● Dataset:
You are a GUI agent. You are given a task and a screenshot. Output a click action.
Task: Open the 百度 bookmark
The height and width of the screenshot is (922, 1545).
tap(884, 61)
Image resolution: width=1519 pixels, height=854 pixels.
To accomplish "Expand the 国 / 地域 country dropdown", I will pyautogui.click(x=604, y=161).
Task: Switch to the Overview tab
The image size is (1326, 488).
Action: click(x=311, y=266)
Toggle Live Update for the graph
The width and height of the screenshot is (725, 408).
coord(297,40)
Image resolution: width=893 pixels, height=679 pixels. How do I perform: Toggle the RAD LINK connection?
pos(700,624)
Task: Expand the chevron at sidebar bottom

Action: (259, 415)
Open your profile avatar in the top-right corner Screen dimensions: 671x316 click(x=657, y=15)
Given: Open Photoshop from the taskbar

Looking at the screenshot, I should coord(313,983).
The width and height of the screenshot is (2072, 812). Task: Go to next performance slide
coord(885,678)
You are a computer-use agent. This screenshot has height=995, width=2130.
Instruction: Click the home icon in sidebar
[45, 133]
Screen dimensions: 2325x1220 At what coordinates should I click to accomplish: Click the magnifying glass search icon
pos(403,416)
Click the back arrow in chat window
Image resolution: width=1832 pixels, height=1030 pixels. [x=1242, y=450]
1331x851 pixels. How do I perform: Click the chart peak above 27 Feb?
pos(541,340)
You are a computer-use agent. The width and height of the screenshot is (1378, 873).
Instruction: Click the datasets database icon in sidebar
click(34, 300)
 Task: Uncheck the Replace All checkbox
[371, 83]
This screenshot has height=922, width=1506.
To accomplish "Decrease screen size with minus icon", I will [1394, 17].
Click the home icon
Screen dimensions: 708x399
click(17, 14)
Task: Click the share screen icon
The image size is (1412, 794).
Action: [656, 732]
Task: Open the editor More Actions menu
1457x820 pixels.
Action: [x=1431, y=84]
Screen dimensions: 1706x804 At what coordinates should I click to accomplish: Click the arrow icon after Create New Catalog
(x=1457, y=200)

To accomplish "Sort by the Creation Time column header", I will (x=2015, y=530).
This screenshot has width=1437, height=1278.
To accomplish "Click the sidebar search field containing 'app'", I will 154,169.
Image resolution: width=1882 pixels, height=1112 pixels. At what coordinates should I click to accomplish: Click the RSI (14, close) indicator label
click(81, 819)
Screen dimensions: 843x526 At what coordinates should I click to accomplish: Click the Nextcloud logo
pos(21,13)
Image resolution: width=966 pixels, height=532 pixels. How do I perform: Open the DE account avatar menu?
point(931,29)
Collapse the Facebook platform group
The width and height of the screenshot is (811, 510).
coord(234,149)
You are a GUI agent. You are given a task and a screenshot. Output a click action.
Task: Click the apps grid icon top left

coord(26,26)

● Work order:
Could you copy the listing above word for word?

● Answer for this exercise:
You are a GUI agent. You are given a task and a screenshot. Output a click action.
Task: Open the 百度 bookmark
The height and width of the screenshot is (922, 1545).
tap(884, 61)
Image resolution: width=1519 pixels, height=854 pixels.
To accomplish "Expand the 国 / 地域 country dropdown", I will pyautogui.click(x=604, y=161).
Task: Switch to the Overview tab
The image size is (1326, 488).
Action: click(x=311, y=266)
Toggle Live Update for the graph
The width and height of the screenshot is (725, 408).
coord(297,40)
Image resolution: width=893 pixels, height=679 pixels. How do I perform: Toggle the RAD LINK connection?
pos(700,624)
Task: Expand the chevron at sidebar bottom

Action: (259, 415)
Open your profile avatar in the top-right corner Screen dimensions: 671x316 click(x=657, y=15)
Given: Open Photoshop from the taskbar

Looking at the screenshot, I should coord(313,983).
The width and height of the screenshot is (2072, 812). Task: Go to next performance slide
coord(885,678)
You are a computer-use agent. This screenshot has height=995, width=2130.
Instruction: Click the home icon in sidebar
[45, 133]
Screen dimensions: 2325x1220 At what coordinates should I click to accomplish: Click the magnifying glass search icon
pos(403,416)
Click the back arrow in chat window
Image resolution: width=1832 pixels, height=1030 pixels. [x=1242, y=450]
1331x851 pixels. How do I perform: Click the chart peak above 27 Feb?
pos(541,340)
You are a computer-use agent. The width and height of the screenshot is (1378, 873).
Instruction: Click the datasets database icon in sidebar
click(34, 300)
 Task: Uncheck the Replace All checkbox
[371, 83]
This screenshot has height=922, width=1506.
To accomplish "Decrease screen size with minus icon", I will [1394, 17].
Click the home icon
Screen dimensions: 708x399
click(17, 14)
Task: Click the share screen icon
The image size is (1412, 794).
Action: [656, 732]
Task: Open the editor More Actions menu
1457x820 pixels.
Action: [x=1431, y=84]
Screen dimensions: 1706x804 At what coordinates should I click to accomplish: Click the arrow icon after Create New Catalog
(x=1457, y=200)

To accomplish "Sort by the Creation Time column header", I will (x=2015, y=530).
This screenshot has width=1437, height=1278.
To accomplish "Click the sidebar search field containing 'app'", I will 154,169.
Image resolution: width=1882 pixels, height=1112 pixels. At what coordinates should I click to accomplish: Click the RSI (14, close) indicator label
click(81, 819)
Screen dimensions: 843x526 At what coordinates should I click to accomplish: Click the Nextcloud logo
pos(21,13)
Image resolution: width=966 pixels, height=532 pixels. How do I perform: Open the DE account avatar menu?
point(931,29)
Collapse the Facebook platform group
The width and height of the screenshot is (811, 510).
coord(234,149)
You are a GUI agent. You are given a task and a screenshot. Output a click action.
Task: Click the apps grid icon top left

coord(26,26)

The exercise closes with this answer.